LISTED RECORDS

%%

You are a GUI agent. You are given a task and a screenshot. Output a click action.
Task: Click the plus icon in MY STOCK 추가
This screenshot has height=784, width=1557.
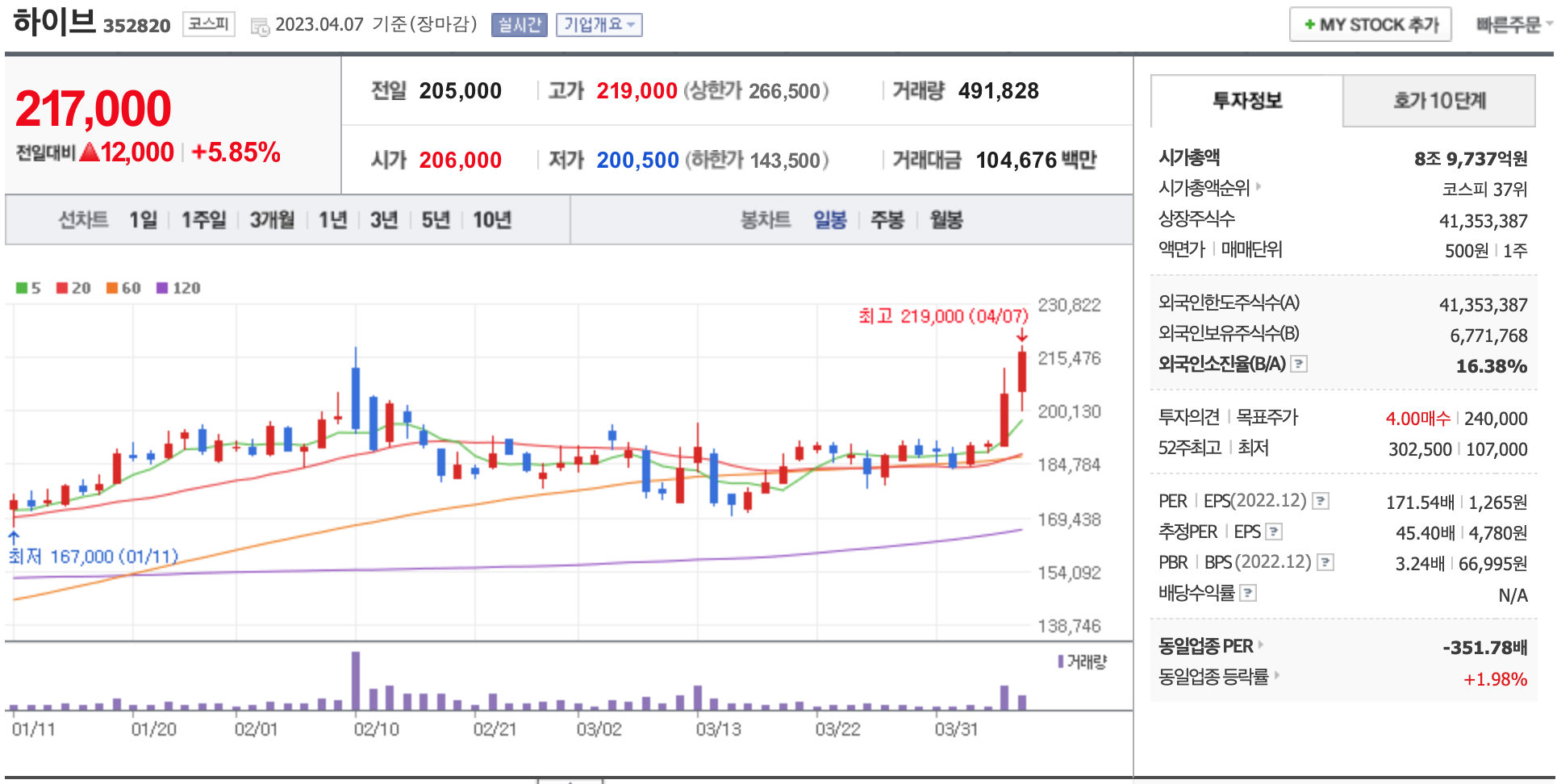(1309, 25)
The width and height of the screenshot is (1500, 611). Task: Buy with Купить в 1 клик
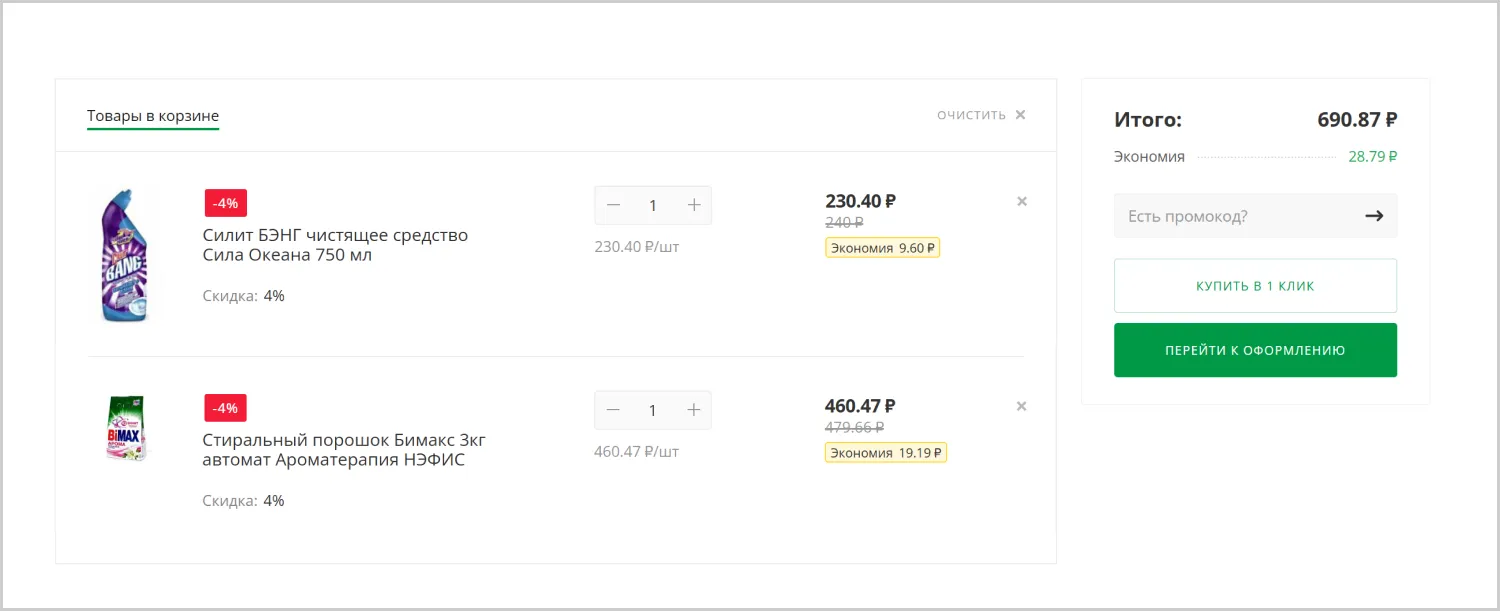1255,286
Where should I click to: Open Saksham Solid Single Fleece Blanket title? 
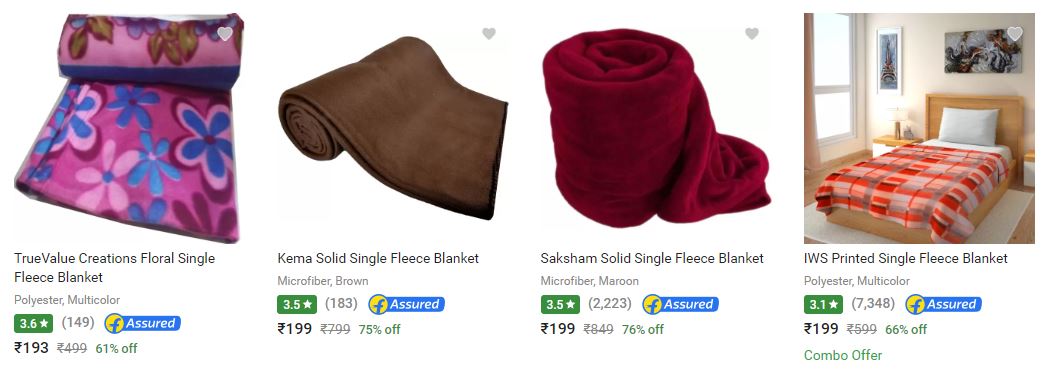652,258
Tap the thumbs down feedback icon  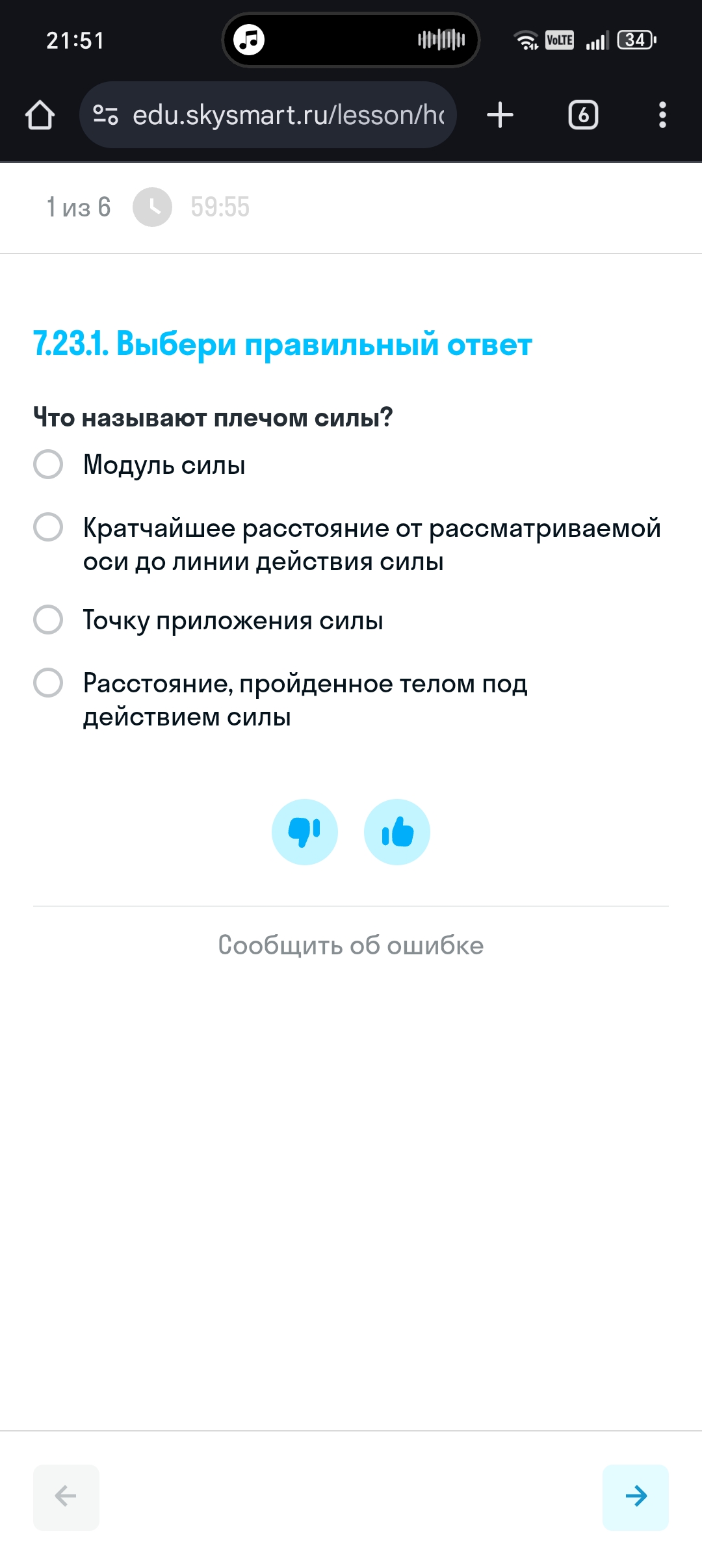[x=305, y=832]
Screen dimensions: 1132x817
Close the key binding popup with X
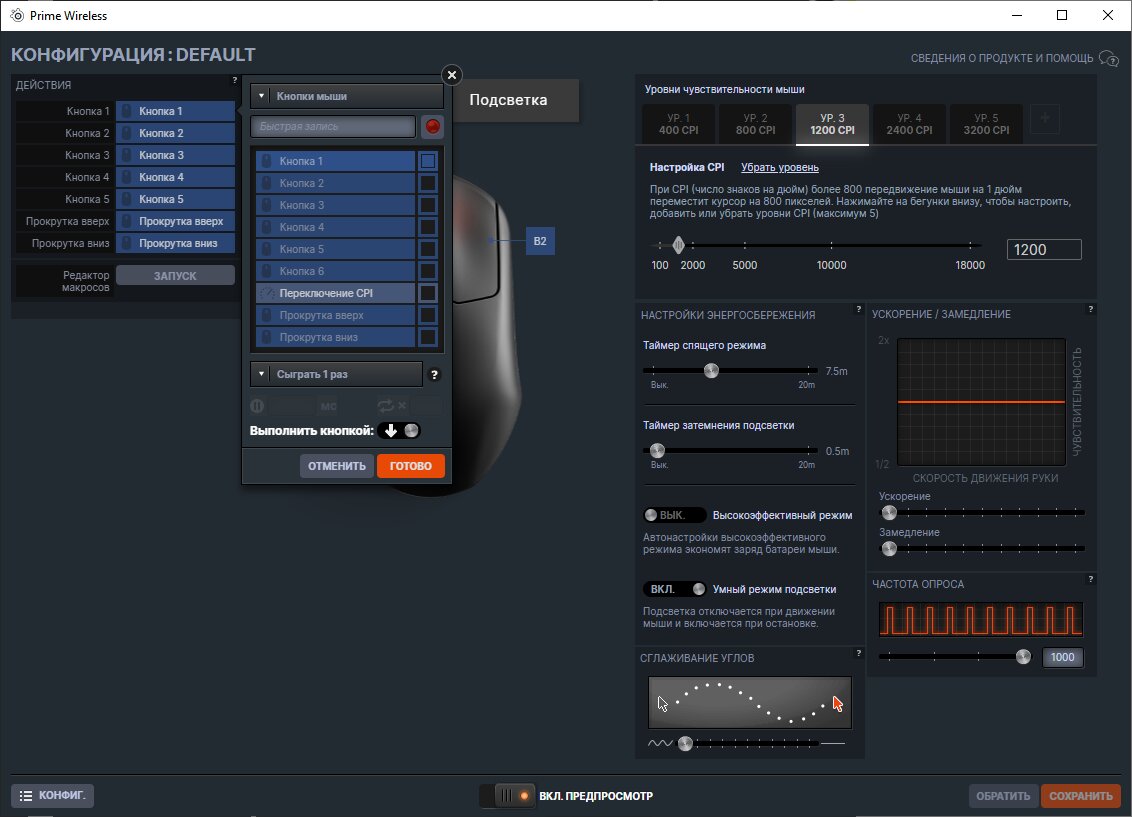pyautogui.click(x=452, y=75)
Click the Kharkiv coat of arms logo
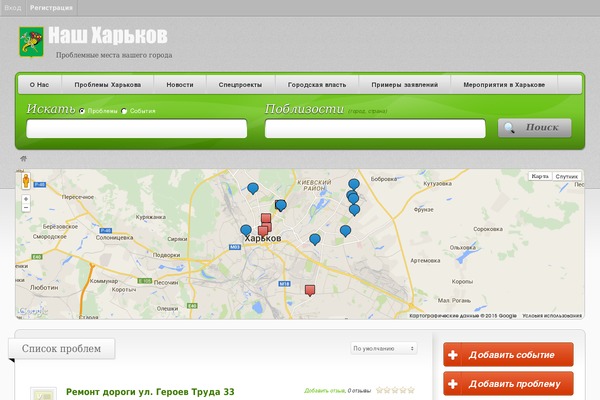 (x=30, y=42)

%%

EXERCISE INSTRUCTIONS
Give the lines from the one containing "Close the key binding popup with X" through the last line of the material again, exactly and with no pictures, both ends included.

RESULT OF THE TASK
Close the key binding popup with X
pyautogui.click(x=452, y=75)
Click the Kharkiv coat of arms logo
 (x=30, y=42)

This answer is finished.